ELISA: enzyme-linked immunosorbent assay; SPS: simple partial seizures; GTCS: generalised tonic clonic seizures; PGTCS: partial with secondary generalised tonic clonic seizures; CPS: complex partial seizures; AED: antiepileptic drug; CBZ: carbamazepine; LEV: levetiracetam; CLB: clobazam; PHT: phenytoin; PB: phenobarbitone; VPA: valproate.

Management outcomes

Antiepileptic drugs were given in 89.4% (n = 76) of the patients (Table 1). Steroids either oral or intravenous were given in 96.5% (n = 82) of patients. Albendazole was given in a dose of 15 mg/kg daily for 10 days in all the patients (n = 59; 69.4%) except when it was contraindicated (n = 26; 24 >100 cysts in the brain; four intraocular cysts, two had both); 17.6% (n = 15) of patients had to be started on steroid-sparing agents such as methotrexate due to persistent inflammation.

Clinical improvement defined as the resolution of the presenting symptoms was seen in 80.7% (n = 67) and persistence of symptoms was seen in 19.3% (n = 16) of patients (Table 1).

MRI characteristics

Number of lesions: 39 (45.8%) patients had a single cyst, 13 (17.6%) had 2 to 10 cysts, 12 (14.1%) had 10–50 cysts while 19 (22.3%) patients had more than 50 cysts. The mean size of cyst (n = 80) was 5 mm or less in four (5%) patients, 6–10 mm in 49 (61.3%), 11–15 mm in 22 (27.5%) and 16–20 mm in three (3.8%) patients. Only two (2.4%) patients had a cyst size greater than 2 cm. The commonest site of neurocysticercosis was frontal lobe (71.8%) followed by parietal lobe (55.3%), temporal lobe (40%), occipital lobe (36.5%), thalamus (22.4%), basal ganglia (22.4%) and cerebellum (20%). Subarachnoid involvement (racemose forms) was seen in nine (10.6%) while hydrocephalus was observed in seven (8.2%) patients. Perilesional oedema was seen in 92.9% of patients. It was minimal in 15.7%, mild (within 2 cm) in 61.7%, gross (>2 cm but less than two lobes) in 14% and severe (more than two lobes) in two (2.4%) patients. Calcification was seen in 57.6% and some evidence of diffusion restriction was seen in 16.5% of patients. The MRI findings at presentation and follow-up have been highlighted in Table 2.

Table 2.

Magnetic resonance imaging data of study population at presentation and follow-up.

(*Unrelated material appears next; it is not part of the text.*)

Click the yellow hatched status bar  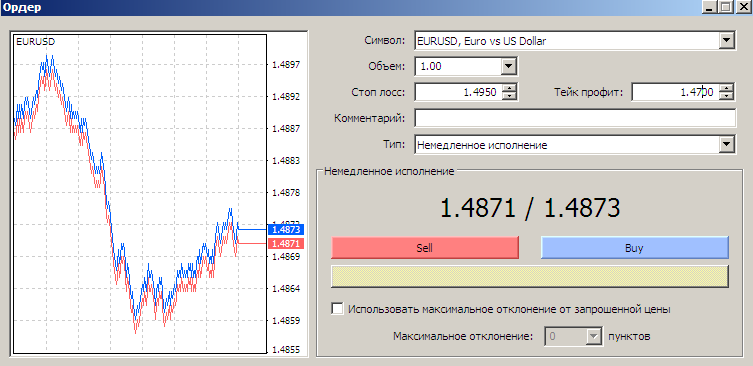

Number of cysticercal lesions At presentation (n = 85) At follow-up (n = 58)
Number (%) Number (%)
0 None 7 (10.2)
1 39 (45.8) 24 (40.7)
2–10 15 (17.6) 7 (11.9)
11–50 12 (14.1) 6 (10.2)
>50 19 (22.3) 15 (25.4)

Size of the cyst in mm
 Size of the cyst
  0 None 7 (12.5)
  5 or less 4 (5) 4 (7.1)
  6–10 49 (61.3) 37 (63.8)
  11–15 22 (27.5) 9 (16.1)
  16–20 3 (3.8) 1 (1.8)
  21–25 2 (2.5) None

Other magnetic resonance imaging findings
 Finding
  Presence of contrast enhancement 82 (96.4) 45 (77.6)
  Perilesional oedema 79 (92.9) 31 (53.3)
  Minimal rim of oedema 13 (15.7) 11 (19)
  Mild rim of oedema (within 2 cm) 52 (61.2) 19 (32.8)
  Gross oedema (beyond 2 cm but <2 lobes) 12 (14.1) 1 (1.7)
  Oedema with hemisphere involved (>2 lobes) 2 (2.4) Nil
  Presence of calcification 49 (57.6) 35 (60.3)
  Presence of diffusion restriction 14 (16.5) NA
Magnetic resonance spectroscopy data (n = 25)
 Choline/creatinine ratio <2 23 (96) NA
 Choline/NAA ratio <2 23 (96)
 Lipid lactate peak 3 (12.5)
 Lactate peak 2 (8.3)
 Alanine/succinate/pyruvate peaks 0
Arterial spin labelling data
 Hypoperfusion 12 (63.2) NA
 Isoperfusion 7 (36.8)
 Hyperperfusion 0

Visualisation of scolex with CISS and SWAN sequences and MRS and ASL observations

In the current study 80 patients underwent both conventional as well as newer MRI sequences (steady state acquisition (CISS) and susceptibility-weighted angiography (SWAN) sequences). Scolex could be visualised in 43.7%, 55.5% and 61.2% of neurocysticercosis patients using conventional, SWAN and CISS imaging sequences, respectively. When compared, both SWAN and CISS images (Table 3) resulted in significantly higher (P < 0.01) visualisation of scolex compared to conventional sequences. MRS sequences could be applied in 24 patients. Twenty-three (96%) patients had choline/creatine and choline/N-acetyl aspartate (NAA) ratios less than 2. Two (8.33%) patients had small lactate peaks while three (12.5%) had lipid lactate peaks, but all patients had morphology of neurocysticercosis. Alanine, succinate and pyruvate were not observed in any patient. Interpretable ASL sequences could be performed in 19 patients. Twelve (63.2%) patients had hypoperfusion and seven (36.8%) patients had isoperfusion.

Table 3.

Comparison of visualisation of scolex on conventional and SWAN and CISS magnetic resonance sequences.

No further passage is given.